* [Task prompt]
Copy out, word for word, the stretch of rows from the line containing "Given: Cancel the Share Project wizard" through the line containing "Image resolution: width=2060", with both of those lines included. Leave the pictures out of your copy.

* [Given data]
=====

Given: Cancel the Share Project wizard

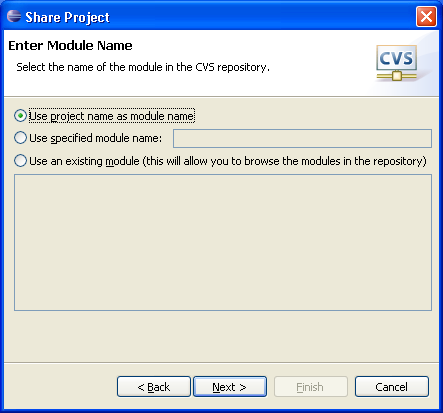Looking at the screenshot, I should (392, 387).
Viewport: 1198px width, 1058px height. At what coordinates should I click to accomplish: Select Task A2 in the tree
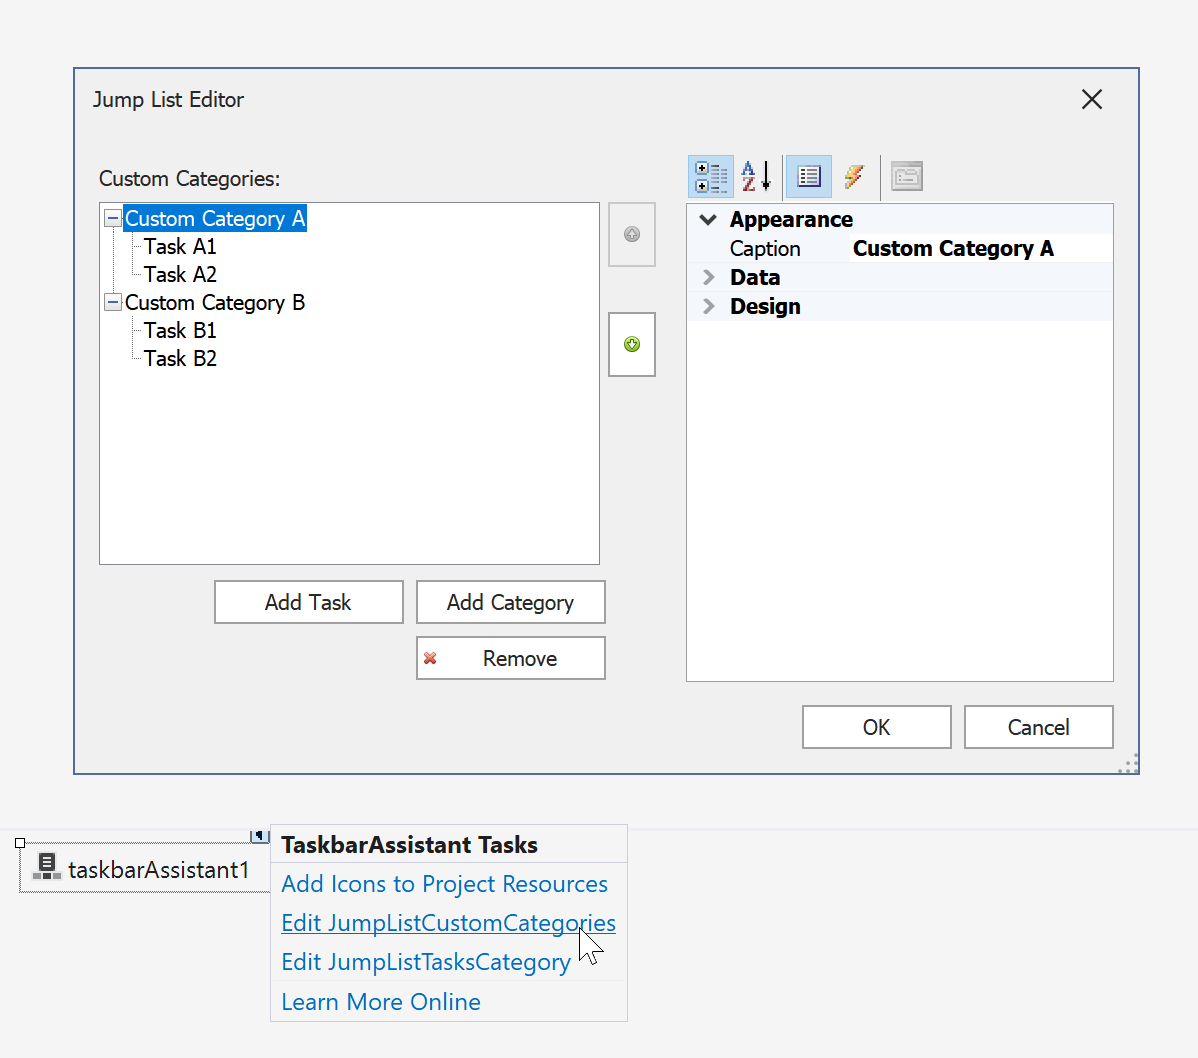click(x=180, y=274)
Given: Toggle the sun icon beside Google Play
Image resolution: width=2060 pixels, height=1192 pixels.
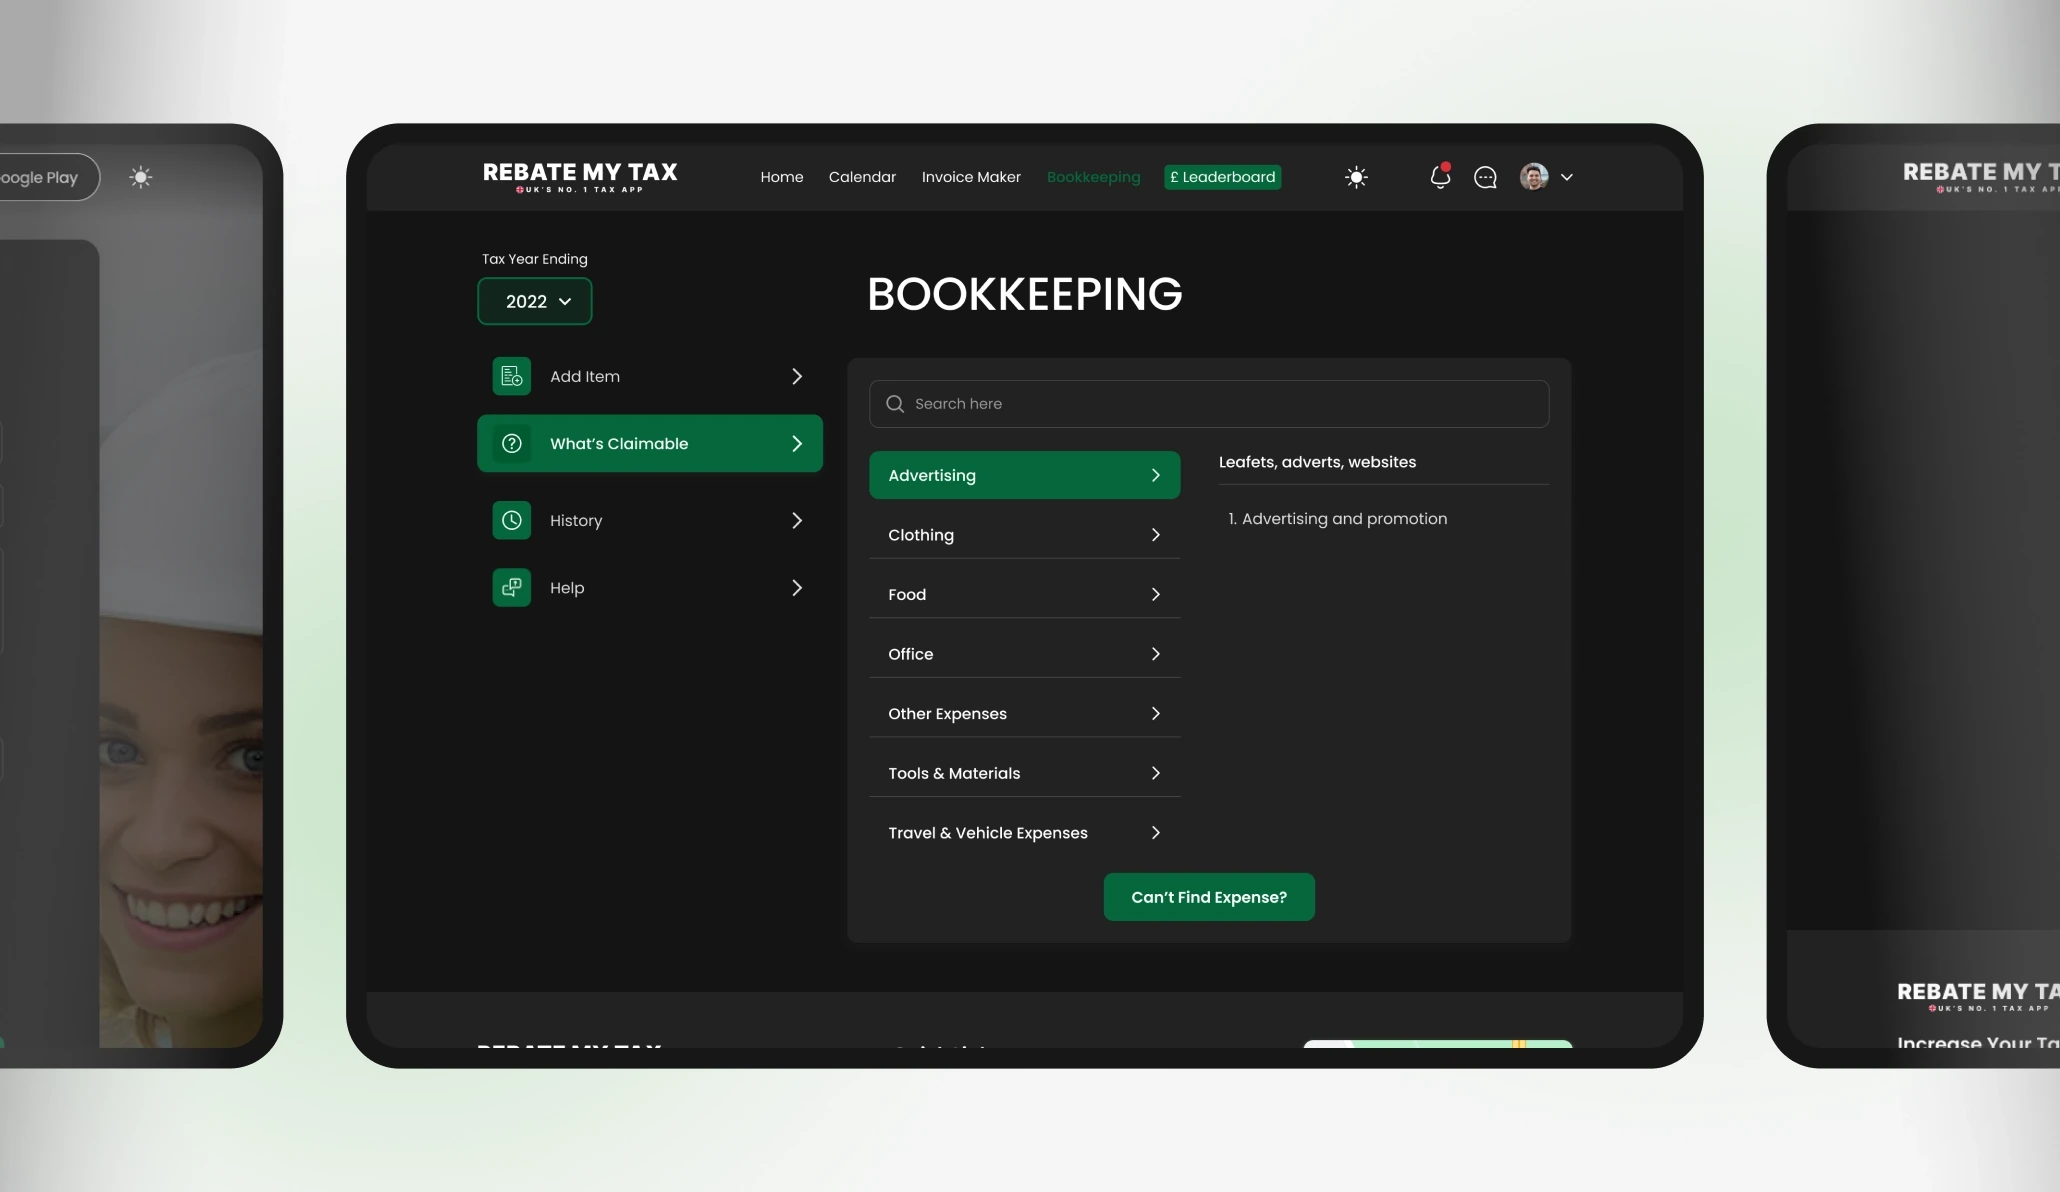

=====

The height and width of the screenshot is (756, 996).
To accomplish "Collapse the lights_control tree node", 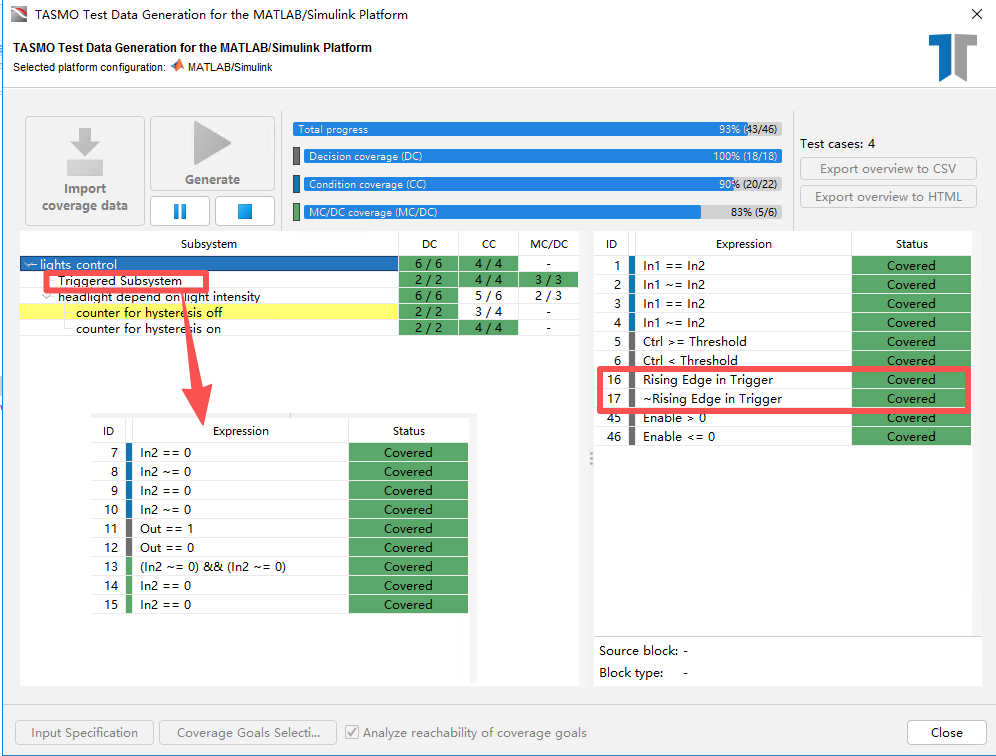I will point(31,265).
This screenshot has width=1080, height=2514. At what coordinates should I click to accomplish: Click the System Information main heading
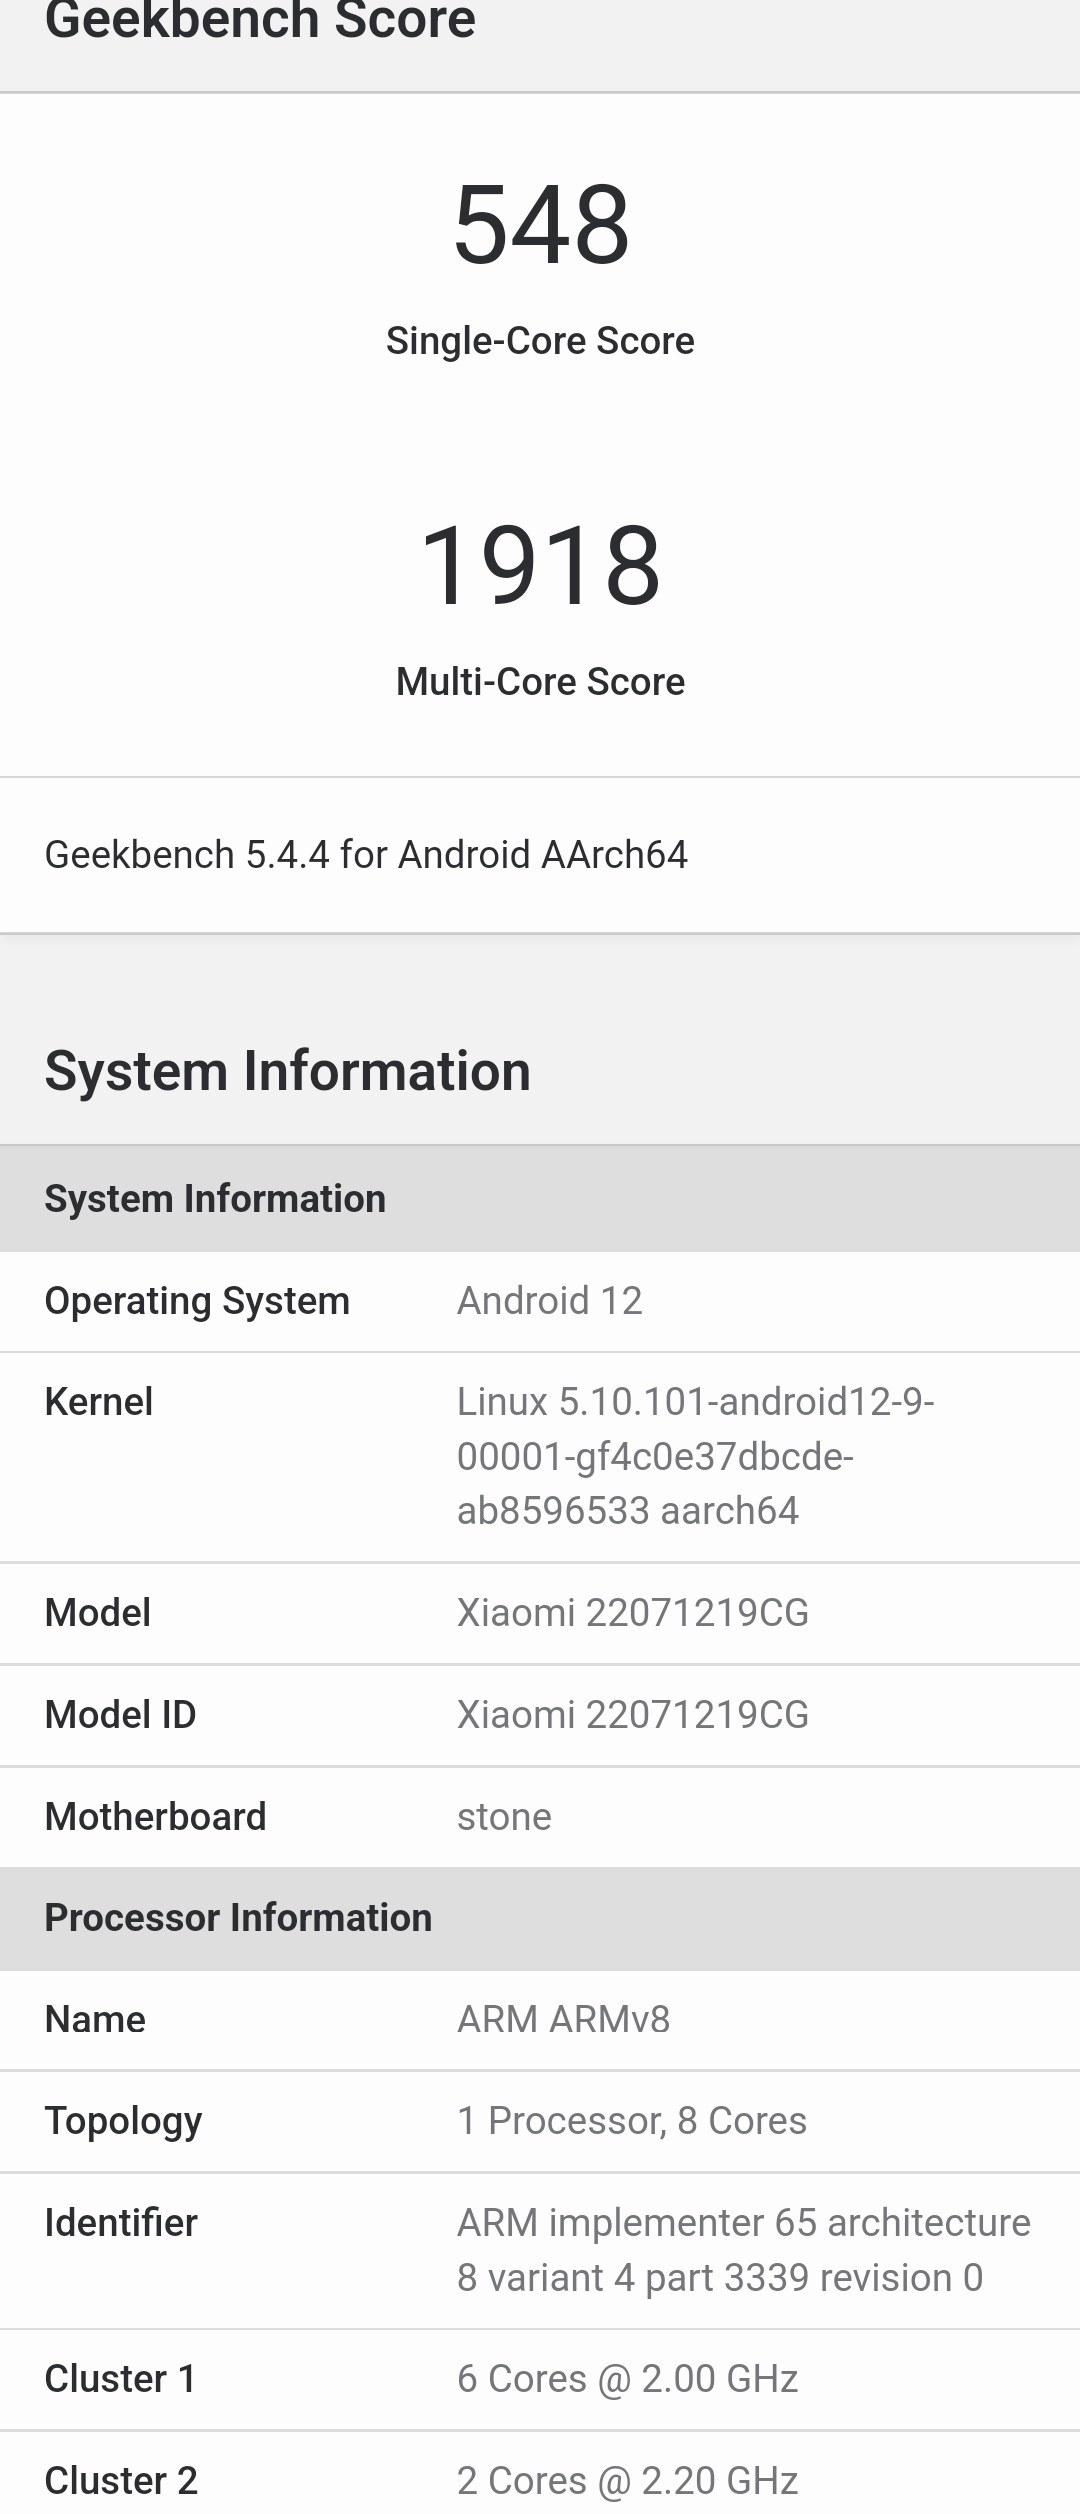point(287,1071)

=====

* [Response to this exercise]
Given: Cancel the Share Project wizard

Looking at the screenshot, I should (392, 387).
Viewport: 1198px width, 1058px height. At what coordinates should I click to accomplish: Select Task A2 in the tree
click(x=180, y=274)
Given: Toggle the sun icon beside Google Play
Image resolution: width=2060 pixels, height=1192 pixels.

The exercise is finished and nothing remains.